▸ **Exercise**: Transcribe each entry shown below with no difference from the original.
****************
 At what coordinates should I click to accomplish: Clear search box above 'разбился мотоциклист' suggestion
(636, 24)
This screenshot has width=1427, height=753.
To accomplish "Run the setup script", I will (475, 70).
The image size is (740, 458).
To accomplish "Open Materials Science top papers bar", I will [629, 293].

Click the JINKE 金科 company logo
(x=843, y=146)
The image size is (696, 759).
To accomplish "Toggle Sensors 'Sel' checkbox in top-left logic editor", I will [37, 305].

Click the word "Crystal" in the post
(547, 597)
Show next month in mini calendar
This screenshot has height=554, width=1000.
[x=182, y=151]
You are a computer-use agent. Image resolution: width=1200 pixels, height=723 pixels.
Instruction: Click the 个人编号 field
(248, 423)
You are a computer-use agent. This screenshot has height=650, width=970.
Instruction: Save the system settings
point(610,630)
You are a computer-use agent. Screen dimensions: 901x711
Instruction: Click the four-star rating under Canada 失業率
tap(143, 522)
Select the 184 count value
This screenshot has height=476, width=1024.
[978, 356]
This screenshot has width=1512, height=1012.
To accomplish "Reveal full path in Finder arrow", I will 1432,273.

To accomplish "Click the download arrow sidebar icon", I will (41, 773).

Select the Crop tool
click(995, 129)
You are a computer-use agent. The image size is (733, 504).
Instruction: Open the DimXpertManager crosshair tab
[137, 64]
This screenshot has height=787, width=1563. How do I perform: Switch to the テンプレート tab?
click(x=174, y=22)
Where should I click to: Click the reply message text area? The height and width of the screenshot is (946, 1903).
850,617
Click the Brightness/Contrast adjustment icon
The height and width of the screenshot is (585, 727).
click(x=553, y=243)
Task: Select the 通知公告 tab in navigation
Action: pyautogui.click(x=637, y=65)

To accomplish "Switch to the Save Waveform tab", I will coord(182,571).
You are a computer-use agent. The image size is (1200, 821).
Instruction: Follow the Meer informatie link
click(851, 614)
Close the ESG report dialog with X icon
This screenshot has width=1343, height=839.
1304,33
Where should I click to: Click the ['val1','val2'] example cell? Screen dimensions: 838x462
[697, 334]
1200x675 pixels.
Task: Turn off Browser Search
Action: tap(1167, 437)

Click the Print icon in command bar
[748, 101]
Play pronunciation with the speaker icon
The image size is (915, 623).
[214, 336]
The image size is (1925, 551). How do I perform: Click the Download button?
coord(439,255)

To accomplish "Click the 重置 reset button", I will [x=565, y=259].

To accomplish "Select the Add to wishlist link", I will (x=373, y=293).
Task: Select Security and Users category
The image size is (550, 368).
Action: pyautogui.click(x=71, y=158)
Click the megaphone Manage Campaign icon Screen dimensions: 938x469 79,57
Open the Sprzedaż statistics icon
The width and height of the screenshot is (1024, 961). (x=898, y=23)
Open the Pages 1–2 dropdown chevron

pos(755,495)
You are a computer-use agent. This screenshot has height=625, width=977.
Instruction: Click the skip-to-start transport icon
****************
▸ **Task solution**:
 At what coordinates should I click to accomplish: Clear search box above 'разбился мотоциклист' suggestion
(636, 24)
This screenshot has width=1427, height=753.
To accomplish "Run the setup script", I will (475, 70).
The image size is (740, 458).
To accomplish "Open Materials Science top papers bar", I will [629, 293].

Click the JINKE 金科 company logo
(x=843, y=146)
The image size is (696, 759).
To accomplish "Toggle Sensors 'Sel' checkbox in top-left logic editor", I will [37, 305].

Click the word "Crystal" in the post
(547, 597)
Show next month in mini calendar
This screenshot has height=554, width=1000.
[x=182, y=151]
You are a computer-use agent. Image resolution: width=1200 pixels, height=723 pixels.
Instruction: Click the 个人编号 field
(248, 423)
You are a computer-use agent. This screenshot has height=650, width=970.
Instruction: Save the system settings
point(610,630)
You are a computer-use agent. Screen dimensions: 901x711
Instruction: Click the four-star rating under Canada 失業率
tap(143, 522)
Select the 184 count value
This screenshot has height=476, width=1024.
[978, 356]
This screenshot has width=1512, height=1012.
To accomplish "Reveal full path in Finder arrow", I will 1432,273.

To accomplish "Click the download arrow sidebar icon", I will (41, 773).

Select the Crop tool
click(995, 129)
You are a computer-use agent. The image size is (733, 504).
Instruction: Open the DimXpertManager crosshair tab
[137, 64]
This screenshot has height=787, width=1563. How do I perform: Switch to the テンプレート tab?
click(x=174, y=22)
Where should I click to: Click the reply message text area? The height and width of the screenshot is (946, 1903).
850,617
Click the Brightness/Contrast adjustment icon
The height and width of the screenshot is (585, 727).
click(x=553, y=243)
Task: Select the 通知公告 tab in navigation
Action: pyautogui.click(x=637, y=65)

To accomplish "Switch to the Save Waveform tab", I will coord(182,571).
You are a computer-use agent. The image size is (1200, 821).
Instruction: Follow the Meer informatie link
click(851, 614)
Close the ESG report dialog with X icon
This screenshot has width=1343, height=839.
1304,33
Where should I click to: Click the ['val1','val2'] example cell? Screen dimensions: 838x462
[697, 334]
1200x675 pixels.
Task: Turn off Browser Search
Action: tap(1167, 437)

Click the Print icon in command bar
[748, 101]
Play pronunciation with the speaker icon
The image size is (915, 623).
[214, 336]
The image size is (1925, 551). How do I perform: Click the Download button?
coord(439,255)

To accomplish "Click the 重置 reset button", I will [x=565, y=259].

To accomplish "Select the Add to wishlist link", I will (x=373, y=293).
Task: Select Security and Users category
The image size is (550, 368).
Action: pyautogui.click(x=71, y=158)
Click the megaphone Manage Campaign icon Screen dimensions: 938x469 79,57
Open the Sprzedaż statistics icon
The width and height of the screenshot is (1024, 961). (x=898, y=23)
Open the Pages 1–2 dropdown chevron

pos(755,495)
You are a computer-use agent. This screenshot has height=625, width=977.
Instruction: Click the skip-to-start transport icon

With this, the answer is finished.